His main criterion for believing in a scientific theory was that it generates 'novel predictions.' He was one of the few philosophers of science, on either side of the debate, to stress the distinction between novel predictions and regular predictions. A novel prediction is one that was not used in the construction of a theory, but that nevertheless follows from it. If a scientific theory makes an accurate prediction about something unknown (as opposed to a known regularity), then the theory must either be true, or the accurate 'novel' prediction was miraculously guessed. This argument had previously been applied to all scientific predictions, by many philosophers of science (the most famous, perhaps, being Hilary Putnam, who coined the clause 'Realism is the only philosophy that doesn't make science a miracle'). This aphorism however, has been criticised as being merely a chimera of sophism, used mostly for its seductive force rather than its substance. Nevertheless, Musgrave was in a smaller group by stressing that the argument can only succeed if applied solely to novel predictions. This claim however, cannot be defended logically as it commits the petitio principii fallacy of assuming, without adequate justification, the conclusion it is supposed to defend. However, while admitting circularity within the argument (in that "miracle arguments" seek to justify scientific "inference to the best explanation" by use of an inference to the best explanation), Musgrave defended his stance as one making a conclusion about rational belief rather than truth.

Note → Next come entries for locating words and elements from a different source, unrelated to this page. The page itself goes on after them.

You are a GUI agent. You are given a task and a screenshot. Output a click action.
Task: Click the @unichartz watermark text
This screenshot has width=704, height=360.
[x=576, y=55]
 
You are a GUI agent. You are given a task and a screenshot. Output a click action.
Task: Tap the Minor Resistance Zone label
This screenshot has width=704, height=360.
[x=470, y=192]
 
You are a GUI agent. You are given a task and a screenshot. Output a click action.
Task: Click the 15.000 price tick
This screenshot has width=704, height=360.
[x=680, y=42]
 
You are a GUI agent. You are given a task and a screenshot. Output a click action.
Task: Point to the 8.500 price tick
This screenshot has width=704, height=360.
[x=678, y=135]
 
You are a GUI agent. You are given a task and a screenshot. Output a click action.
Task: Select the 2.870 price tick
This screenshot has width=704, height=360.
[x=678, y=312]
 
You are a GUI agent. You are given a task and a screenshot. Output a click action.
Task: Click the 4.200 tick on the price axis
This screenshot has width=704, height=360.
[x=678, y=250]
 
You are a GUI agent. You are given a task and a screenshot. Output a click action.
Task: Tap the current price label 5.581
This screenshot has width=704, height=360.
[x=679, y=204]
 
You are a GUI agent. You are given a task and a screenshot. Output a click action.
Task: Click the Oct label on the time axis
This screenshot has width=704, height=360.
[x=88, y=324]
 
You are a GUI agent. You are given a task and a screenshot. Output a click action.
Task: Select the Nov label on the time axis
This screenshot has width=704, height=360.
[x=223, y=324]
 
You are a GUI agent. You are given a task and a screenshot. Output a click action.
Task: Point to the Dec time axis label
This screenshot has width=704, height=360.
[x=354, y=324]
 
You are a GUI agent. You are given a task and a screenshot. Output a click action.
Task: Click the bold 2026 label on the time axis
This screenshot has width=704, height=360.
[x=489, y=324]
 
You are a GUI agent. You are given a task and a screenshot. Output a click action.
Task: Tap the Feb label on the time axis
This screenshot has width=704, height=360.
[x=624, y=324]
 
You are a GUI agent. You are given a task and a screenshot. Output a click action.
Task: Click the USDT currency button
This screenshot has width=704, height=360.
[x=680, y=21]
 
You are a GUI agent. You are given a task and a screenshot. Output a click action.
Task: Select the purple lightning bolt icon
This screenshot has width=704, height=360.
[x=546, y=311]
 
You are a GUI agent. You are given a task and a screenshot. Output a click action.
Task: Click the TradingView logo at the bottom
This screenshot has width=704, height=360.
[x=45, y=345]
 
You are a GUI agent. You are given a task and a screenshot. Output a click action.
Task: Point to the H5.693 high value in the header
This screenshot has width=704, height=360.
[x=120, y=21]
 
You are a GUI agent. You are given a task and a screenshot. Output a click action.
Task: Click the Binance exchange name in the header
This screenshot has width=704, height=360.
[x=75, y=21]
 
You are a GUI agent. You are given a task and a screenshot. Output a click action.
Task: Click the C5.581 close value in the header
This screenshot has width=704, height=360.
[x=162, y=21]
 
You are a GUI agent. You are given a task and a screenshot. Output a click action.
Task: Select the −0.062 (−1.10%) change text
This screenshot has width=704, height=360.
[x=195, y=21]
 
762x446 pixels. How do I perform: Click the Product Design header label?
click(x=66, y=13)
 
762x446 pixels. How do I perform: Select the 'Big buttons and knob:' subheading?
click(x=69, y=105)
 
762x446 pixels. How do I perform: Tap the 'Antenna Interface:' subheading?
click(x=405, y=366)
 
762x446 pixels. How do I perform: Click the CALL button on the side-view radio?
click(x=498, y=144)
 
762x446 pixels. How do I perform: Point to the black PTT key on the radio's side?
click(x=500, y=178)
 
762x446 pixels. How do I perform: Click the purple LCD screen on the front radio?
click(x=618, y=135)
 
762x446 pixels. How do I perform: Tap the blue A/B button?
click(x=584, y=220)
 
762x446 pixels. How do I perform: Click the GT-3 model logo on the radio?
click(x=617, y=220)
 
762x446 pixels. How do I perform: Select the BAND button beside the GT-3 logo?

Because he made this distinction about knowing for certain that a theory is right, and reasonably believing that a theory is right, he evaded many classical objections to realism.

===Musgrave's scientific realism===
Traditional scientific realism is the view that:
1. If a scientific theory 'X' generates correct novel predictions, then theory 'X' is true.
2. Scientific theory 'X' generates novel predictions.
3. Therefore, scientific theory 'X' is true.

Musgrave's scientific realism is the view that:
1. If a scientific theory 'X' generates correct novel predictions, then it is reasonable to believe that theory 'X' is true.
2. Scientific theory 'X' generates novel predictions.
3. Therefore, it is reasonable to believe that scientific theory 'X' is true.

In the latter argument, premise 1) is still highly controversial, but it has been argued to be less so than premise 1) of the former argument. He argues for the latter premises 1) with such things as the Miracle Argument and novel predictions (above). In this way, he tries to do away with many sceptical objections about realism: he is no more wrong to believe in a theory's truth than an instrumentalist is to believe in a theory's usefulness, but that alone neither justifies nor warrants his claim that the theory is true. Both philosophers have the same chance of being wrong; and, with scientific realism, Musgrave also receives an explanation of events that the instrumentalist does not have. He often says that instrumentalists say the name of the game is "saving the phenomena," but he sees no reason that it should not also be "explaining the phenomena."

As for criticism of premise 1) in the latter argument, anti-realists point out that such a principle can only be justified through circular reasoning. For instance, to arrive at justification of 1), the best one can do is argue that this principle has escaped serious criticism and therefore is reasonable to accept. But why should one accept the corollary principle of "a principle that has escaped serious criticism is reasonable to accept"? The reply is that it itself is a principle that has escaped serious criticism. This boot-strapping is an unavoidable consequence of Musgrave's critical rationalism. Musgrave openly admits the circularity of his view, however he is quick to point out that anti-realism has nothing better to offer, and indeed, that not all circles are so vicious.